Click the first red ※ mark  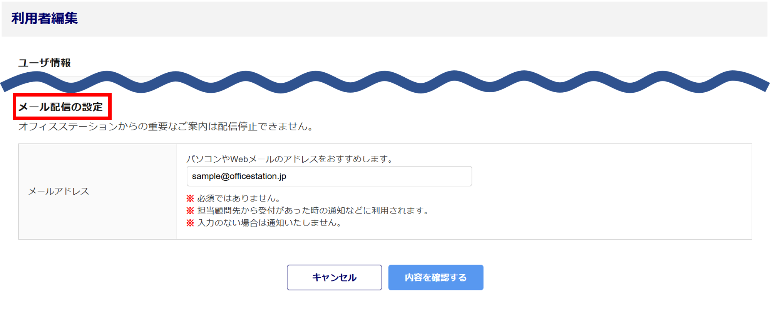190,198
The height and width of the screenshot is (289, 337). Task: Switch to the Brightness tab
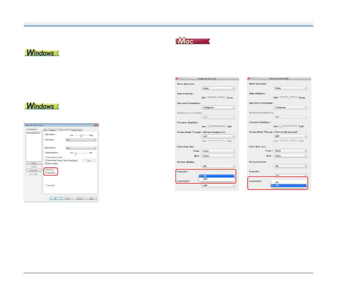pyautogui.click(x=53, y=130)
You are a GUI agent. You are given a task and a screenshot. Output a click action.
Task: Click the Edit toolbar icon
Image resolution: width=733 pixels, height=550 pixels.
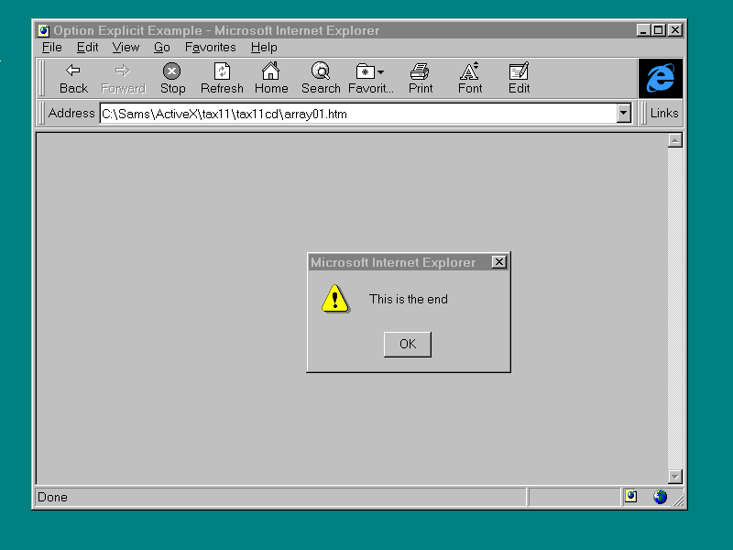[x=520, y=72]
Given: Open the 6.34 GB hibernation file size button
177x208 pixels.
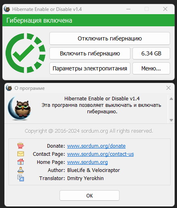Looking at the screenshot, I should pyautogui.click(x=151, y=53).
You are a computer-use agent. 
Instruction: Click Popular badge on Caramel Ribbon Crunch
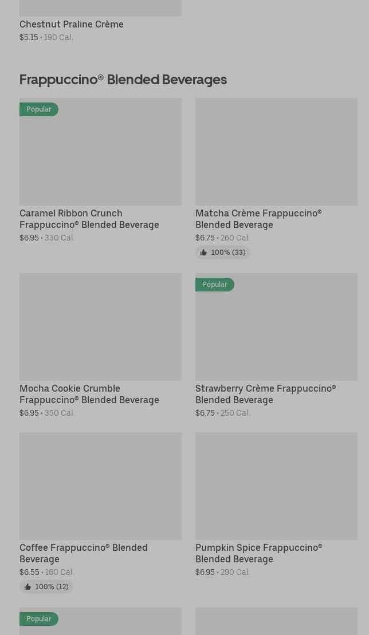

***

* Task brief: From the line that holds "Image resolution: width=733" to the last line of the data, return those lines exactly and nothing else; both ends count, and pictures stay out.

* Output below:
Image resolution: width=733 pixels, height=550 pixels.
[x=520, y=72]
Given: Open the 6.34 GB hibernation file size button
177x208 pixels.
Looking at the screenshot, I should pyautogui.click(x=151, y=53).
You are a computer-use agent. 
Instruction: Click Popular badge on Caramel Ribbon Crunch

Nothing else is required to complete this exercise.